PROBLEM: Rewrite every line of the entries below as a numbered list, omitting the blank lines.

DATA LINES:
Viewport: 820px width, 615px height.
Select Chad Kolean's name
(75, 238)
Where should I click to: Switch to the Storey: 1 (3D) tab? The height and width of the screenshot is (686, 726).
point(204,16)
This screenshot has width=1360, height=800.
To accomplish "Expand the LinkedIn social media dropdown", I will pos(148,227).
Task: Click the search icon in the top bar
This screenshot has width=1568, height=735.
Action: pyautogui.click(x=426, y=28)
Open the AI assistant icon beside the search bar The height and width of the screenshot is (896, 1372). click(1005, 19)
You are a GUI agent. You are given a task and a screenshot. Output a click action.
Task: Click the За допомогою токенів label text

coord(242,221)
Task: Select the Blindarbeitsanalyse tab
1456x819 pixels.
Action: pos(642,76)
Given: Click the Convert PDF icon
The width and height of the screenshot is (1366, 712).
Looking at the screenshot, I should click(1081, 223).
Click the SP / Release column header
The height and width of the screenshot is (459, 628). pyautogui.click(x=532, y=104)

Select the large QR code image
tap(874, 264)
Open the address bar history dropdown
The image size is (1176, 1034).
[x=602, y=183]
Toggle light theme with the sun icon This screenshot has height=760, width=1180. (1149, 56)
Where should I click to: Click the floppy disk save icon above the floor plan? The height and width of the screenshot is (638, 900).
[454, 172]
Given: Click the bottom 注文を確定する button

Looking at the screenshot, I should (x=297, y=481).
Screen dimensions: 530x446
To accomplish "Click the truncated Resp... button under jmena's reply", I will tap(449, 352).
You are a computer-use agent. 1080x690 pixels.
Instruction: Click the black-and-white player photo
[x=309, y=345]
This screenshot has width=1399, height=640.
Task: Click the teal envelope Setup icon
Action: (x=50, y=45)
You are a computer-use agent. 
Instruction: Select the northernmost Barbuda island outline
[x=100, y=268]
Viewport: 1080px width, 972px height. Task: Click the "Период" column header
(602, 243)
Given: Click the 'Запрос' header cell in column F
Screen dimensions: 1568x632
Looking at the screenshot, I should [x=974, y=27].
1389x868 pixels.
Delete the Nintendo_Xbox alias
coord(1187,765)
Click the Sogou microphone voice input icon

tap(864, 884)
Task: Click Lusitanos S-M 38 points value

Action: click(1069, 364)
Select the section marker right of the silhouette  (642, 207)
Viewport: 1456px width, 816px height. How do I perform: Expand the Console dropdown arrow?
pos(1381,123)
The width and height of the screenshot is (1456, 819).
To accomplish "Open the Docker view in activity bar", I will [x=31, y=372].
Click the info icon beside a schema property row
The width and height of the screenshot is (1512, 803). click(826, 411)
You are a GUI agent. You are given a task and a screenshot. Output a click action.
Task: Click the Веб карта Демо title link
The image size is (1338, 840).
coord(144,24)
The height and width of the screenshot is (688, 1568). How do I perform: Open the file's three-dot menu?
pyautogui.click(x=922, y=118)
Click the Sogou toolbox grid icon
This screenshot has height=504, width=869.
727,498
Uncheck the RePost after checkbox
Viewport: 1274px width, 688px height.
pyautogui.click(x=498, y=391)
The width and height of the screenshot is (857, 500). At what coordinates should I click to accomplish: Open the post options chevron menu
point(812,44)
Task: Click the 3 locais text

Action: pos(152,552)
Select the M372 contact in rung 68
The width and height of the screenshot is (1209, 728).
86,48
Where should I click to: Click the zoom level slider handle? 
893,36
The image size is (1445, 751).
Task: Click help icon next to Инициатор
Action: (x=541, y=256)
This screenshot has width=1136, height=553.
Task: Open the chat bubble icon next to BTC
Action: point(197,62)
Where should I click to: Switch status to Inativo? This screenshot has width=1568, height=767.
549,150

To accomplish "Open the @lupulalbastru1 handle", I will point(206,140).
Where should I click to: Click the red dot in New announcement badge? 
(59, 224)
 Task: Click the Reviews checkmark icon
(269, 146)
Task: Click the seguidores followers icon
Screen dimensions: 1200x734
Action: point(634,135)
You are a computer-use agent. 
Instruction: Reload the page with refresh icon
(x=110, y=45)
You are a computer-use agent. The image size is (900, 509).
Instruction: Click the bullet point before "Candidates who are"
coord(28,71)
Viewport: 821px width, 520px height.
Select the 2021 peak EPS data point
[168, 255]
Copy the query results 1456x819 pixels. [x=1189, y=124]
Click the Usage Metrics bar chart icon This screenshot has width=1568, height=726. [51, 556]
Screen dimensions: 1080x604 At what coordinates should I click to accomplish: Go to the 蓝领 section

RESULT:
1. Viewport: 820px width, 615px height.
2. Select Chad Kolean's name
3. (75, 238)
4. Where should I click to: Switch to the Storey: 1 (3D) tab? The height and width of the screenshot is (686, 726).
5. point(204,16)
6. This screenshot has width=1360, height=800.
7. To accomplish "Expand the LinkedIn social media dropdown", I will pos(148,227).
8. Task: Click the search icon in the top bar
9. This screenshot has width=1568, height=735.
10. Action: pyautogui.click(x=426, y=28)
11. Open the AI assistant icon beside the search bar The height and width of the screenshot is (896, 1372). click(1005, 19)
12. You are a GUI agent. You are given a task and a screenshot. Output a click action.
13. Task: Click the За допомогою токенів label text
14. coord(242,221)
15. Task: Select the Blindarbeitsanalyse tab
16. 1456x819 pixels.
17. Action: pos(642,76)
18. Given: Click the Convert PDF icon
19. The width and height of the screenshot is (1366, 712).
20. Looking at the screenshot, I should click(1081, 223).
21. Click the SP / Release column header
22. The height and width of the screenshot is (459, 628). pyautogui.click(x=532, y=104)
23. Select the large QR code image
24. tap(874, 264)
25. Open the address bar history dropdown
26. The image size is (1176, 1034).
27. [x=602, y=183]
28. Toggle light theme with the sun icon This screenshot has height=760, width=1180. (1149, 56)
29. Where should I click to: Click the floppy disk save icon above the floor plan? The height and width of the screenshot is (638, 900).
30. [454, 172]
31. Given: Click the bottom 注文を確定する button
32. Looking at the screenshot, I should (x=297, y=481).
33. Screen dimensions: 530x446
34. To accomplish "Click the truncated Resp... button under jmena's reply", I will tap(449, 352).
35. You are a computer-use agent. 1080x690 pixels.
36. Instruction: Click the black-and-white player photo
37. [x=309, y=345]
38. This screenshot has width=1399, height=640.
39. Task: Click the teal envelope Setup icon
40. Action: (x=50, y=45)
41. You are a computer-use agent. 
42. Instruction: Select the northernmost Barbuda island outline
43. [x=100, y=268]
44. Viewport: 1080px width, 972px height. Task: Click the "Период" column header
45. (602, 243)
46. Given: Click the 'Запрос' header cell in column F
47. Screen dimensions: 1568x632
48. Looking at the screenshot, I should [x=974, y=27].
49. 1389x868 pixels.
50. Delete the Nintendo_Xbox alias
51. coord(1187,765)
52. Click the Sogou microphone voice input icon
53. tap(864, 884)
54. Task: Click Lusitanos S-M 38 points value
55. Action: click(1069, 364)
56. Select the section marker right of the silhouette  (642, 207)
57. Viewport: 1456px width, 816px height. How do I perform: Expand the Console dropdown arrow?
58. pos(1381,123)
59. The width and height of the screenshot is (1456, 819).
60. To accomplish "Open the Docker view in activity bar", I will [x=31, y=372].
61. Click the info icon beside a schema property row
62. The width and height of the screenshot is (1512, 803). click(826, 411)
63. You are a GUI agent. You are given a task and a screenshot. Output a click action.
64. Task: Click the Веб карта Демо title link
65. The image size is (1338, 840).
66. coord(144,24)
67. The height and width of the screenshot is (688, 1568). How do I perform: Open the file's three-dot menu?
68. pyautogui.click(x=922, y=118)
69. Click the Sogou toolbox grid icon
70. This screenshot has height=504, width=869.
71. 727,498
72. Uncheck the RePost after checkbox
73. Viewport: 1274px width, 688px height.
74. pyautogui.click(x=498, y=391)
75. The width and height of the screenshot is (857, 500). At what coordinates should I click to accomplish: Open the post options chevron menu
76. point(812,44)
77. Task: Click the 3 locais text
78. Action: pos(152,552)
79. Select the M372 contact in rung 68
80. The width and height of the screenshot is (1209, 728).
81. 86,48
82. Where should I click to: Click the zoom level slider handle? 
83. 893,36
84. The image size is (1445, 751).
85. Task: Click help icon next to Инициатор
86. Action: (x=541, y=256)
87. This screenshot has width=1136, height=553.
88. Task: Open the chat bubble icon next to BTC
89. Action: point(197,62)
90. Where should I click to: Switch status to Inativo? This screenshot has width=1568, height=767.
91. 549,150
92. To accomplish "Open the @lupulalbastru1 handle", I will point(206,140).
93. Where should I click to: Click the red dot in New announcement badge? 
94. (59, 224)
95.  Task: Click the Reviews checkmark icon
96. (269, 146)
97. Task: Click the seguidores followers icon
98. Screen dimensions: 1200x734
99. Action: point(634,135)
100. You are a computer-use agent. 
101. Instruction: Reload the page with refresh icon
102. (x=110, y=45)
103. You are a computer-use agent. The image size is (900, 509).
104. Instruction: Click the bullet point before "Candidates who are"
105. coord(28,71)
106. Viewport: 821px width, 520px height.
107. Select the 2021 peak EPS data point
108. [168, 255]
109. Copy the query results 1456x819 pixels. [x=1189, y=124]
110. Click the Usage Metrics bar chart icon This screenshot has width=1568, height=726. [51, 556]
111. Screen dimensions: 1080x604 At what coordinates should I click to accomplish: Go to the 蓝领 section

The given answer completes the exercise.